Church in Telemark, Norway

Helgen Church (Helgen kyrkje) is a parish church of the Church of Norway in Nome Municipality in Telemark county, Norway. It is located in the village of Helgja. It is one of the churches for the Holla og Helgen parish which is part of the Øvre Telemark prosti (deanery) in the Diocese of Agder og Telemark. The white, wooden church was built in a long church design in 1735 using plans drawn up by an unknown architect. The church seats about 110 people.

==History==
The earliest existing historical records of the church date back to the year 1398, but the church was not built that year. The first church here was a wooden stave church that was likely built during the 12th century. (During a 1927 archaeological exploration under the church floor, evidence was found to show that the church was built prior to the year 1200.) The church was consecrated on 2 February (year unknown) and dedicated to Saint Olav. Not much is known about the church except that it had a dark interior and had room for about 80 people inside.

## Data extract
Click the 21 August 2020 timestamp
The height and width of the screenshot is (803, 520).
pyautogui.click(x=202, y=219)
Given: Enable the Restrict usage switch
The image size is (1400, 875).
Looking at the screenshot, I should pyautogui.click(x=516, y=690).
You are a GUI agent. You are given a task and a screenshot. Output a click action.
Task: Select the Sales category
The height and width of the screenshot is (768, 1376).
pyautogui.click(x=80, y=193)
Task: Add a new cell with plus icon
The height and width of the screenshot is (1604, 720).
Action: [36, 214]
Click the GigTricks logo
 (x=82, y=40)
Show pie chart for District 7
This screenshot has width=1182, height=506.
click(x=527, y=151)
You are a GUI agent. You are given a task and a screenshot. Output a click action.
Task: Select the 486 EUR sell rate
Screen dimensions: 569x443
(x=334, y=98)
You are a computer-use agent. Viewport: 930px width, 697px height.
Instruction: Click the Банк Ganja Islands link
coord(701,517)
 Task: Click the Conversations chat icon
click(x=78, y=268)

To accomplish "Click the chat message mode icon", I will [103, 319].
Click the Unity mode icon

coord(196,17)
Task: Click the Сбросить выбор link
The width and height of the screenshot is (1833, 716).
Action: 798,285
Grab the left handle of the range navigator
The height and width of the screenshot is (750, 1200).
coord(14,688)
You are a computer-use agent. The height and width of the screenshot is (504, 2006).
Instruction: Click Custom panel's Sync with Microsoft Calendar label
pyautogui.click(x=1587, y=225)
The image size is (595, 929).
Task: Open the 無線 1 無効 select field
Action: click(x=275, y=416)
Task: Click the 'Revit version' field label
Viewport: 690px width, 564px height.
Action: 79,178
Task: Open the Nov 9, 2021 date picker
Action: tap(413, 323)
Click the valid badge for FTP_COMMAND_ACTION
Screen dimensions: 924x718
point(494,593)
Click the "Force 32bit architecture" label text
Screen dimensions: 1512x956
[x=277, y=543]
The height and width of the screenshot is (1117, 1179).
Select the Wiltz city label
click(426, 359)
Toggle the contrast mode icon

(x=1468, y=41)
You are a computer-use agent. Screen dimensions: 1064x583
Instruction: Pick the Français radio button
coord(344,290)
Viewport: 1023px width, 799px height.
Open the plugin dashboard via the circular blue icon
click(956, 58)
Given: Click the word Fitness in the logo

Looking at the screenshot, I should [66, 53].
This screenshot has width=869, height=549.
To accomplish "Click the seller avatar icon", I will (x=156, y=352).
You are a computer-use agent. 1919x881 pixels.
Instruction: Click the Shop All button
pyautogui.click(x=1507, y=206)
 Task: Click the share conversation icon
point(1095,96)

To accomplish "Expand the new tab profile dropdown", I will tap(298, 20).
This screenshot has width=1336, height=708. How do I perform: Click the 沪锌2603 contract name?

## Questions
1) In the Helgen Church text, rewrite the paragraph beginning "Helgen Church (Helgen kyrkje) is a parish church" as a bulleted list that keeps its main facts.
2) Extend the Helgen Church text, continuing from its last sentence.

## Answers for the exercise
1)
- Helgen Church (Helgen kyrkje) is a Church of Norway parish church in Nome Municipality, Telemark county, Norway.
- It stands in the village of Helgja.
- It serves the Holla og Helgen parish in the Øvre Telemark prosti (deanery), Diocese of Agder og Telemark.
- The white, wooden long church was built in 1735 to plans by an unknown architect.
- It seats about 110 people.

2)
After centuries of existence, the church was in poor condition by the early 18th century. In 1723, the church was sold during the Norwegian church sale. In 1734, the church was purchased by Herman Leopoldus, of the Løvenskiold family. The new owner was not happy with the poor condition of the building, so he immediately had the church torn down and a new church was built on the same site during 1734-1735. It was a small, plain building that was described as "a wooden building, which looks more like a stable than a house of worship and is probably the most indecent church in the country." The church had exterior wood paneling that was painted red. Around 1835, the interior of the log building was given wooden paneling which was painted white. In 1867, the municipality purchased the church out of private ownership. In 1868, the church was extensively remodeled and renovated. The small tower on the roof and the old church porch were removed and a new, larger church porch with a bell tower above was added to the main entrance. In 1875, a sacristy was added on the east end of the building using plans by an architect named Bauer. Also the windows and doors were replaced and a new second floor seating gallery was built. In 1927, the floors and foundation were repaired in order to improve drainage around the building. During this work, remains of the old stave church wall were uncovered. They also found graves and coffins dating to the 10th and 11th centuries, which helped date the stave church to being built in the 12th century.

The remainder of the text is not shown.